Critic: Genesee election ‘not rigged’ but ‘bungled’
About 14,000 Genesee County voters were mailed a second absentee ballot this month after officials discovered deformities and irregularities in an initial printing run that made many ballots unreadable by voting machines.
A mass reprint ordered by Genesee County Clerk John Gleason has prompted the state to step in with guidance on how to minimize voter confusion and ensure that each vote will count — but not twice.
“Everything is on track now,” said Gleason, a Democrat. “There was a lot of thought that went into this process, a lot of discussion and good dialogue, and I think the recovery happened really fast for what the situation was.”
The Genesee County ballot snafu comes as Republican presidential nominee Donald Trump continues to raise concerns about potential voter fraud and has refused to say whether he will honor the results of the Nov. 8 election if he loses.
Trump may find fodder for his “reckless” accusations in Genesee County, said former Flushing Mayor Archie Bailey, a Democrat who argued in an online newsletter that the county’s election system “is not rigged” but “bungled beyond belief.”
Gleason blames the faulty ballots on “a sloppy job” by the company that printed them, which he has declined to name. He said many ballots were skewed, not centered properly, smudged, flecked or had other problems.
But election clerks in 22 municipalities had already sent those ballots to voters.
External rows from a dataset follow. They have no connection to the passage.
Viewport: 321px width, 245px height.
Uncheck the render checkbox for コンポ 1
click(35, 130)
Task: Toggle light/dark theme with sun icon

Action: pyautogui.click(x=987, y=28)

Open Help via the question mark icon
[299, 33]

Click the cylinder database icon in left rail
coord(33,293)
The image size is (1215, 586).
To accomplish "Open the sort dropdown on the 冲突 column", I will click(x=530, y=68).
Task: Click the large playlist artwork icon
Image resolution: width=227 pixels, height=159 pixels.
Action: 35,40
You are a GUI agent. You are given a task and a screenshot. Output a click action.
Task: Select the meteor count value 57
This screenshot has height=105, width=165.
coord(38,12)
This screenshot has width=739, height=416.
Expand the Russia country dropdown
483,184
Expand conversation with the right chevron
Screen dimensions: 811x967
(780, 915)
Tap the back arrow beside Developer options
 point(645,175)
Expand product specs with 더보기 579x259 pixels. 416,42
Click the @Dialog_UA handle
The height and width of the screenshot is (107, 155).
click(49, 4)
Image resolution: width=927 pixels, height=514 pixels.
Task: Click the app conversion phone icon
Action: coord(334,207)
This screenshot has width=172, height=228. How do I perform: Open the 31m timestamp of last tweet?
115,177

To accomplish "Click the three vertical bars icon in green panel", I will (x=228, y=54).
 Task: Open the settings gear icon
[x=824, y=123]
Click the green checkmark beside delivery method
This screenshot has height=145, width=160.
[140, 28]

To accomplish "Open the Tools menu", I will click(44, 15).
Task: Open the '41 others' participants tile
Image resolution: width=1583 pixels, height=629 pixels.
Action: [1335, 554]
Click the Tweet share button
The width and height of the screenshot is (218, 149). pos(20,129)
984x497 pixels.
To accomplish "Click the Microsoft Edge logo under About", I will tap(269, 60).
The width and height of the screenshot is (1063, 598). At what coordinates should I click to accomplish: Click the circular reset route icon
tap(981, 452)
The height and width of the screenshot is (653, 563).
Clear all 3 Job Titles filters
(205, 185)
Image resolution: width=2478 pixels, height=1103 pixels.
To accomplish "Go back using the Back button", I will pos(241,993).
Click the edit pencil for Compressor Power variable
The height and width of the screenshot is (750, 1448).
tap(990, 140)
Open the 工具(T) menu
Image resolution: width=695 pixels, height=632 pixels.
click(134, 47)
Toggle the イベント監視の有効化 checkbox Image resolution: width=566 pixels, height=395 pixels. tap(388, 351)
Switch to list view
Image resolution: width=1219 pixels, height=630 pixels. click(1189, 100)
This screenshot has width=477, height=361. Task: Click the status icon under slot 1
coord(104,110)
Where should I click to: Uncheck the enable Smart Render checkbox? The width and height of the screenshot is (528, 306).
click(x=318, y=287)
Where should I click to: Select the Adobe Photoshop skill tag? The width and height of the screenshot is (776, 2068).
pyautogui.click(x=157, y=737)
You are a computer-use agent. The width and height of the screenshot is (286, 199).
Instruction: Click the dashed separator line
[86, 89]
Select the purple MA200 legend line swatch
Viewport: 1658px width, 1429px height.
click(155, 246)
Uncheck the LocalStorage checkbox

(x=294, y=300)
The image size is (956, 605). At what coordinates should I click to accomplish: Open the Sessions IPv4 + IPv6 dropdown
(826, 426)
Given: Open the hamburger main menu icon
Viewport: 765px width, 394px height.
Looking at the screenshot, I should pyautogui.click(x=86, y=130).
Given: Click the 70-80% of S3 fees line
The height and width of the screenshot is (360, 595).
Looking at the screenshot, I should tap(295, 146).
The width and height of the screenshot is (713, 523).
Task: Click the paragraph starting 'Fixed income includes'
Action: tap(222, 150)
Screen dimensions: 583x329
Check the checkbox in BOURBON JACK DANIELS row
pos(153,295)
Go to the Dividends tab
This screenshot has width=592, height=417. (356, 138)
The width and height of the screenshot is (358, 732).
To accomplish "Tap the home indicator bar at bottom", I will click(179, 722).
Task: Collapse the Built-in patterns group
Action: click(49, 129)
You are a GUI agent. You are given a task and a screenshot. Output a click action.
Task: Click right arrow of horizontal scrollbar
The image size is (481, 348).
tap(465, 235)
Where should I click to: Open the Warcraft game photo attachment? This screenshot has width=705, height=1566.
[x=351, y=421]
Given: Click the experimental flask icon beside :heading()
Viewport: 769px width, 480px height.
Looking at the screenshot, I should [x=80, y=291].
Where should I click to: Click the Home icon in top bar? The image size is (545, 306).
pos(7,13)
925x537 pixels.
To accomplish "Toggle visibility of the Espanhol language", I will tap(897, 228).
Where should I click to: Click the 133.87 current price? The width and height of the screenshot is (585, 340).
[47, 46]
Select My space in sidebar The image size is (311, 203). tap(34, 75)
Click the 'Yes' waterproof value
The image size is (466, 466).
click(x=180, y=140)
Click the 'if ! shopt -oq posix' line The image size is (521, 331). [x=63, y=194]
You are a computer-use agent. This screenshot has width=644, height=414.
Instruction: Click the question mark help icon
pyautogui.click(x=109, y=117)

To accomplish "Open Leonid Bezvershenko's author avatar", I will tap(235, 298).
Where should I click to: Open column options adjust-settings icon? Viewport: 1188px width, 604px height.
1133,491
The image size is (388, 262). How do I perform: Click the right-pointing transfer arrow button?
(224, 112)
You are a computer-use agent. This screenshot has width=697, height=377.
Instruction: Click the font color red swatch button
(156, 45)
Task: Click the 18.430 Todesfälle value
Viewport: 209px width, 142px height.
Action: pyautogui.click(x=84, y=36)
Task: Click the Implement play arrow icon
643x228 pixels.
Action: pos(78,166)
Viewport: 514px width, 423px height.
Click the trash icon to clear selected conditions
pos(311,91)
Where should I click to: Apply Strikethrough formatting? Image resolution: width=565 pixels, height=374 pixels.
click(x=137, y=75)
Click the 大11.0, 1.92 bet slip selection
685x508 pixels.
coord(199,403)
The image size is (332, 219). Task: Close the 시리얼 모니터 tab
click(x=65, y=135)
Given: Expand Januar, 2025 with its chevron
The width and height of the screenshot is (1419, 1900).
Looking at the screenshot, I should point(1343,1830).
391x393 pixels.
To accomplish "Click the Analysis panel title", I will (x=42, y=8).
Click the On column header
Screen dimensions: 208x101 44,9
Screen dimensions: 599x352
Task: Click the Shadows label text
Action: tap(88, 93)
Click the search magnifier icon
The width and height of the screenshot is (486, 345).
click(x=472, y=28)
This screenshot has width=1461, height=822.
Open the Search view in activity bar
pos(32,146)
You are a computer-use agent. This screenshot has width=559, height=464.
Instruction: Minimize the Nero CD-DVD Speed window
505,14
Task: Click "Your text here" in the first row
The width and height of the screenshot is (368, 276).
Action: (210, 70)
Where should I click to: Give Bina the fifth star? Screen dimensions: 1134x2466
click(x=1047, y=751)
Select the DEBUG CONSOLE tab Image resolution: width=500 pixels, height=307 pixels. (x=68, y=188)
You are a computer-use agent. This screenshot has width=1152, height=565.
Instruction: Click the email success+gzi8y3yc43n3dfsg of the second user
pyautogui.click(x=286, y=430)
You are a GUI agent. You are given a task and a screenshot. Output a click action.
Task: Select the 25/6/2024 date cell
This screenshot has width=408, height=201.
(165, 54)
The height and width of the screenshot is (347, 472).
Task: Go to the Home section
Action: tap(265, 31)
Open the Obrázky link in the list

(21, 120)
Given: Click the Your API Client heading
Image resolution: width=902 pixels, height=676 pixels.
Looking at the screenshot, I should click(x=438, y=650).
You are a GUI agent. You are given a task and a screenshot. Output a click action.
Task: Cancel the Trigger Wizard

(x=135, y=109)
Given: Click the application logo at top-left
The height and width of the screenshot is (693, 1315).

Those who received them have since been mailed a replacement ballot, identified by a green number at the bottom.
The first batch of ballots were not sent to voters in Flint or Burton, the county’s largest cities, which “saved a lot of confusion in those communities,” Gleason said.
Local clerks in affected municipalities will likely have a long night on Nov. 8.
Under a process recommended by the Michigan Bureau of Elections, returned replacement ballots will be processed as usual after polls close at 8 p.m. while the corresponding originals will be marked as spoiled. If a voter returns only an original, clerks and their staff will duplicate those votes onto new ballots that can then be fed into a voting machine.
“It’s a tremendous amount of work,” Gleason said. “It’s routine work, but it’s enhanced this year because of the complete reprinting.”
Mistakes should have been caught
Gleason and Genesee County should have discovered the printing flaws before they sent any absentee ballots to local clerks, said Bailey, who previously served on the county board of commissioners.
He predicted “a whole lot” of losing candidates are going to challenge Genesee County results in the wake of the Nov. 8 election.
“I think there’s a lot of angst right now among people running for office in this county,” Bailey told The News.
Gleason called Trump’s broad claims of voter fraud an “attack” on local election clerks, noting multiple “checks and balances” in Michigan’s decentralized election system.
Every Genesee County absentee vote will count, said Gleason, who maintains there is “zero” chance any vote will count twice because replacement ballots will be cross-checked with the state’s Qualified Voter File database.
Local clerks will have to “save all the evidence of the election” until results are certified by the state Board of Canvassers, he said.
The Michigan Bureau of Elections has provided Gleason and local election clerks with multiple forms of guidance, said Fred Woodhams, a spokesman for Secretary of State Ruth Johnson.
In addition to instructions on processing absentee ballots and a video on how to duplicate original ballots that are returned, the bureau provided a sample letter on instructions to be included with the replacement ballots.
Voters have been told to fill out their replacement ballot and destroy the original if they have not already sent it in.
The Michigan Republican Party, which employs volunteer poll watchers for most major elections, will be keeping a close eye on Genesee County next month, Executive Director Steve Ostrow said.
The party has “the utmost confidence” that Johnson will ensure county elections are run fairly, he said, but transferring votes from original to replacement ballots will introduce the potential for mistakes.
“We’re not worried about any sort of widespread voter fraud happening,” Ostrow said. “But there’s always the potential for human error, and we want to make sure if somebody does make a mistake, it’s caught and it doesn’t affect the outcome of any race.”
The county reprinted all ballots, not just absentee versions, and does not intend to pay for the original printing, Gleason said. It is difficult to determine how much the process will end up costing taxpayers, he said.
“It sure as (heck) isn’t going to be cheap,” Gleason said, noting officials in communities throughout the county “have had to work extensive overtime to get this thing back on track.”